Although there was no claim of re­sponsibility, the sectarian nature of the bombing fit the modus operandi of ISIS, which prompted 50 Saudi Shia clerics to sign a petition con­demning the attack on the mosque and urge officials to deal with sec­tarian incitement in a decisive man­ner.
Security has been increased around mosques in the eastern province, where most of the king­dom’s Shia minority live, following a string of attacks targeting Shia mosques in 2015. Security personnel routinely search visitors heading to houses of worship.
The Saudi Interior Ministry has appealed to the Saudi populace for help, offering financial incentives for information that leads to thwart­ing terrorist operations.

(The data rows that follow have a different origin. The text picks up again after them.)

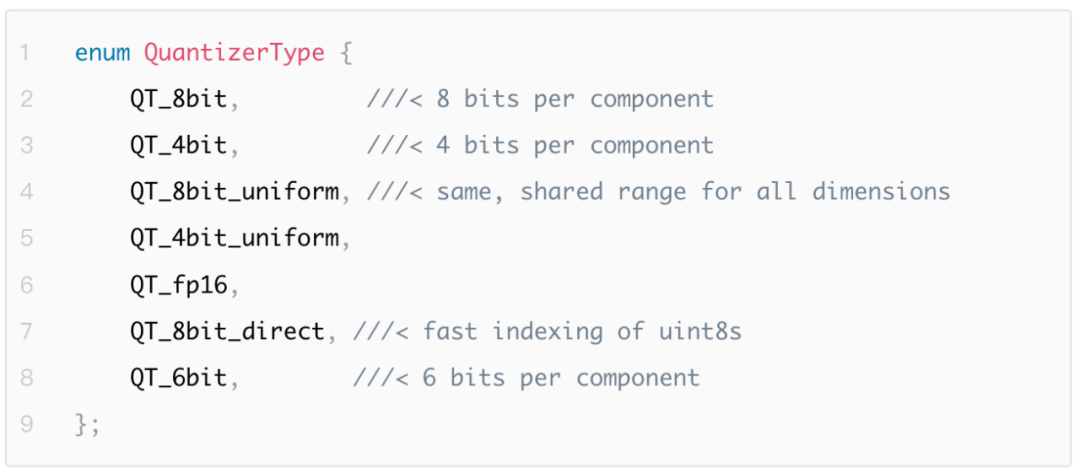Click the QT_4bit_uniform enum value
1080x473 pixels.
click(x=234, y=238)
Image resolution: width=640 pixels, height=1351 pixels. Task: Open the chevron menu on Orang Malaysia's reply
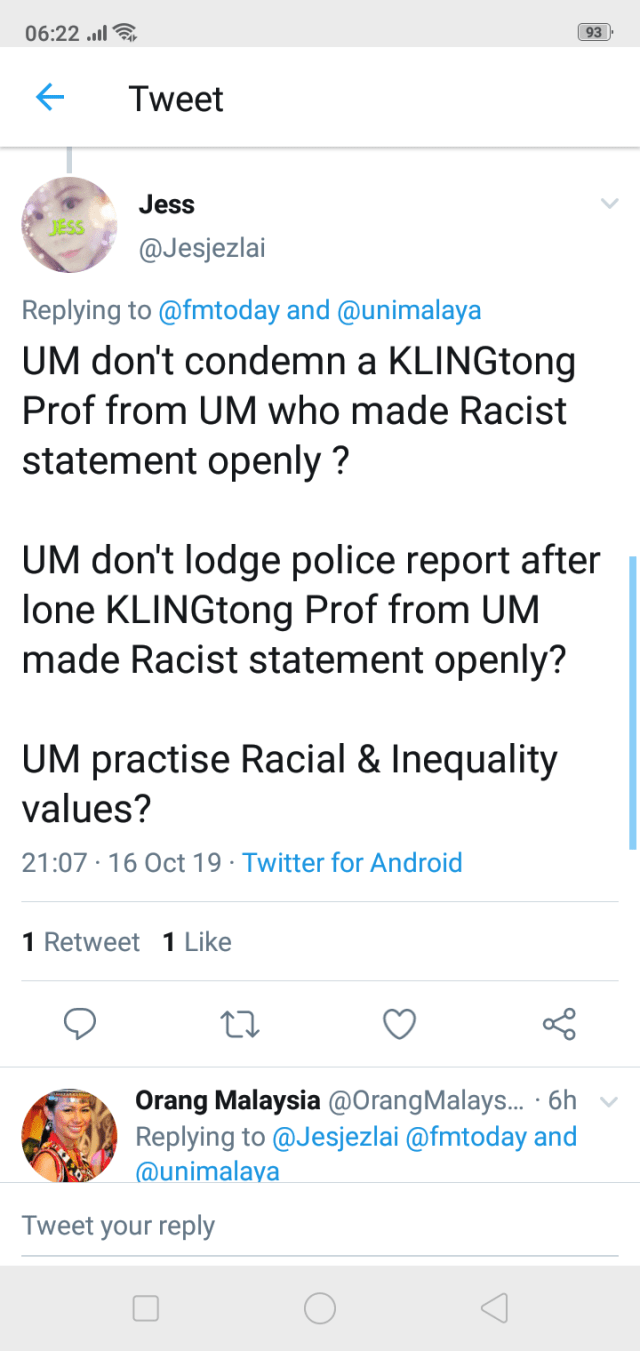pos(608,1102)
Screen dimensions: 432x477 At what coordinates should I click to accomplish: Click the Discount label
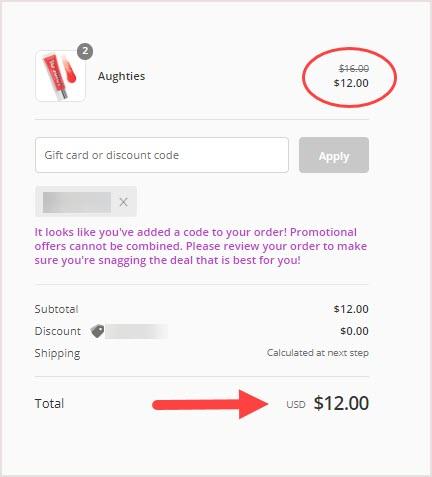coord(58,331)
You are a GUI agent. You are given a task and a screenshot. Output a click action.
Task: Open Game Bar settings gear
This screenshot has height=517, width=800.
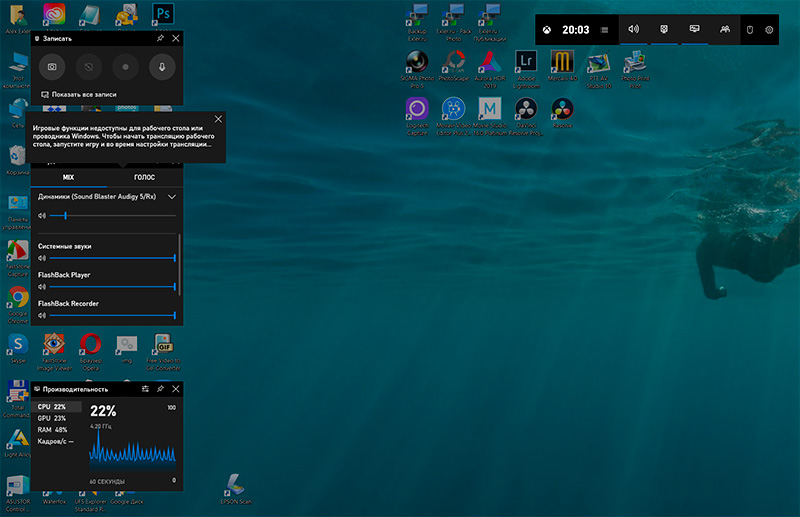point(769,30)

Interior Ministry spokesman Ma­jor-General Mansour al-Turki, at a news conference following the lat­est attack, said the ministry is offer­ing 7 million riyals ($1.9 million) for information that directly prevents terrorist attacks. There is also a 1 million riyals ($266,000) reward for credible information on the where­abouts of terrorists.
The announcement of the bounty coincided with the arrest of Saudi soldier Salah Al-Shahrani and his wife for their alleged involvement in an attack that killed 12 members of the kingdom’s special forces in Abha, in the south-west of the king­dom.

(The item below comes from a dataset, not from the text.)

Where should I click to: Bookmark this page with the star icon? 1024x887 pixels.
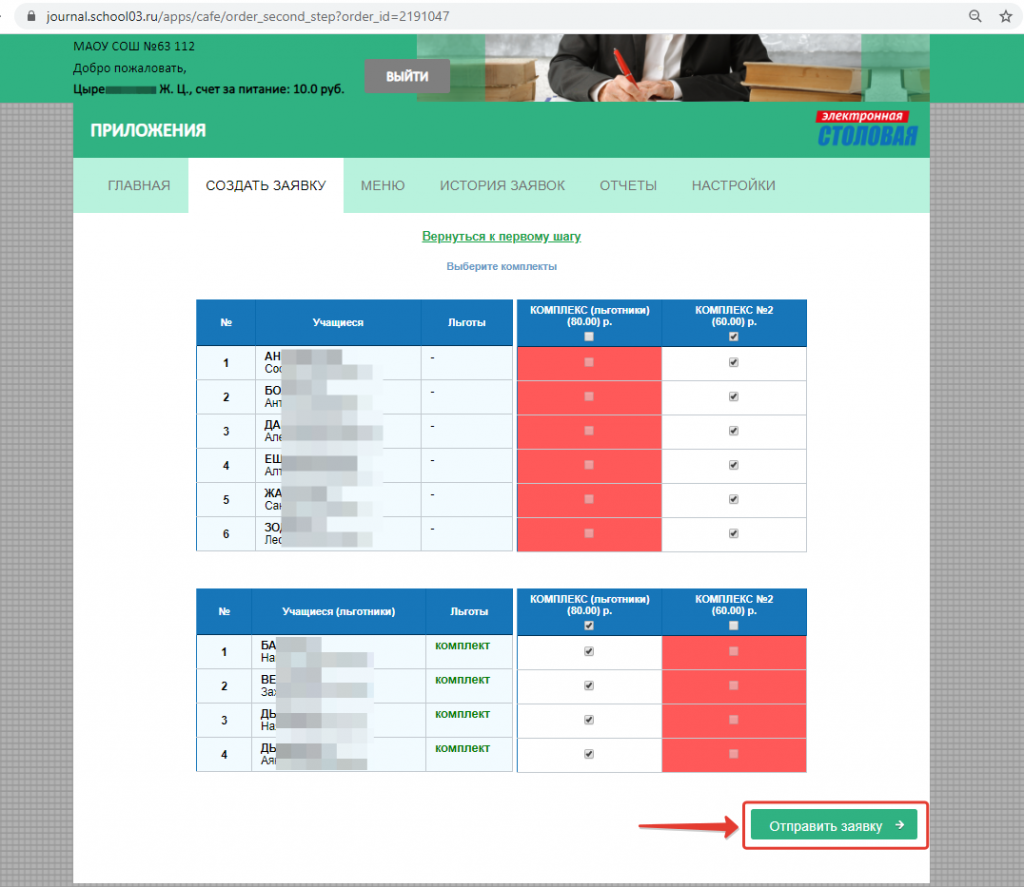click(1005, 17)
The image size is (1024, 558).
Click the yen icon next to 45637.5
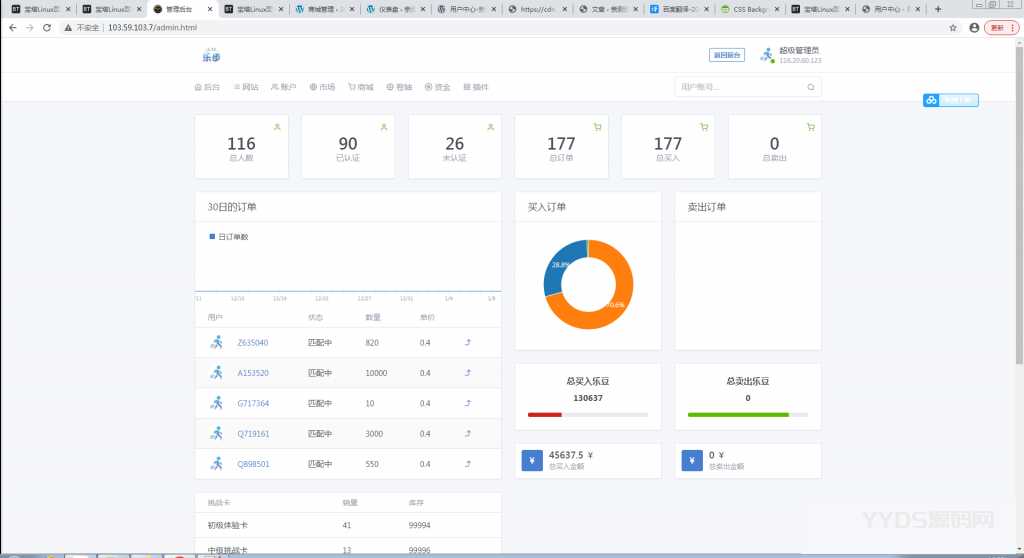(532, 461)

After the mosque attack, the In­terior Ministry announced the ar­rest of 33 terror suspects, including nine US nationals. Following the an­nouncement, a number of US offi­cials told Reuters news agency that the United States could not confirm that any Americans were among the 33 suspects detained.
US State Department spokesman John Kirby said Washington was looking into the arrests. He said he was not aware that the department had been notified through official channels of the arrests, which were listed on a website affiliated with the Saudi Interior Ministry.
A diplomatic source told The Arab Weekly, on condition of anonymity, that the State Department was fol­lowing up on the matter.
In 2014, Saudi Arabia designated ISIS a terrorist organisation and it and its Gulf neighbours joined a US-led military coalition attacking ISIS in Syria, which some feared would result in a regional jihad­ist blowback. In 2015, ISIS claimed responsibility for three attacks on Shia mosques in the eastern region of Qatif, which killed more than 25 people.
A mass execution, in which a group, most of whom were jihad­ists, was put to death January 2nd, prompted ISIS to threaten to de­stroy Saudi prisons holding jihad­ists.
Saudi Arabia and the United Arab Emirates are members of a US-led international coalition conducting air strikes on ISIS targets in Syria and Iraq and both countries have said they were prepared to commit ground troops to that fight.
The kingdom also works closely with Washington in its war against al-Qaeda and other terrorist groups. Saudi security authorities in July said they had foiled operations sponsored by ISIS and arrested more than 400 individuals alleg­edly affiliated with the group.